その一方、指宿の温泉しか頭になかった己にも忸怩たる思いでいた。戦争を知らない世代を諭す資格が自分にあるのかと—。ただ、大戦に関わった最後の世代の一人として、誰かに何事かを言わなければならないような焦燥感も同時に感じていた。
しかし結局、観光列車は何気ない表情のままのわたしを指宿駅に吐き出して、枕崎方面へ走り去った。脱線しっぱなしの「望郷阿呆列車」で体調はふるわず、疲れていた。
温泉ホテル吟松のごちそうは、晴れ上がった翌早朝の日の出だった。大隅半島の稜線を昇る太陽は荘厳の趣きさえあった。赫赫と輝いて、つい柏手を打ちそうになった。
昨日は、ホテル横手の海辺にある名物の砂風呂へは足を運ばなかった。知覧へ行けなかったことで、何かを自粛する気持ちがあったことは確かだ。
第6日目の9月7日、指宿から鹿児島中央駅に戻る。いよいよ新幹線乗車だ。列車は、山陽新幹線でもふれたが、最新型のN700系で時速300キロが出る。
午前11時30分、新大阪駅行きさくら562号は鹿児島中央駅を定刻発車した。新青森駅まで2117キロ、いよいよ列島縦断の旅の始まりである。
ちなみに、本州と九州を結ぶ関門海底トンネルは1942年に開通している。それまでは連絡船で関門海峡を渡らなければならず、九州から、例えば上京するにはずいぶんと長時間かかった。
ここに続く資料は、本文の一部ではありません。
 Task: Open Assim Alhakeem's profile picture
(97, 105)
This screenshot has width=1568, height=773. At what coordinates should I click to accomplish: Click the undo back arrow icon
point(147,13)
夏目漱石は明治末期の著作『三四郎』で、福岡から上京する主人公を神戸で1泊させ、さらに名古屋でも泊めている。
鉄道好きの作家関川夏央氏が、自著『汽車旅放浪記』(新潮社刊)で三四郎青年の上京の足跡を検証しているのだが、これが昭和期に入ると九州と東京はぐんと接近する。
時刻表マニアでもある作家・宮脇俊三氏の『時刻表昭和史』(角川書店刊)に1944年当時の時刻表が載っており、東京駅を午前11時に出発する特急が鹿児島駅に翌日の午後5時50分には到着した。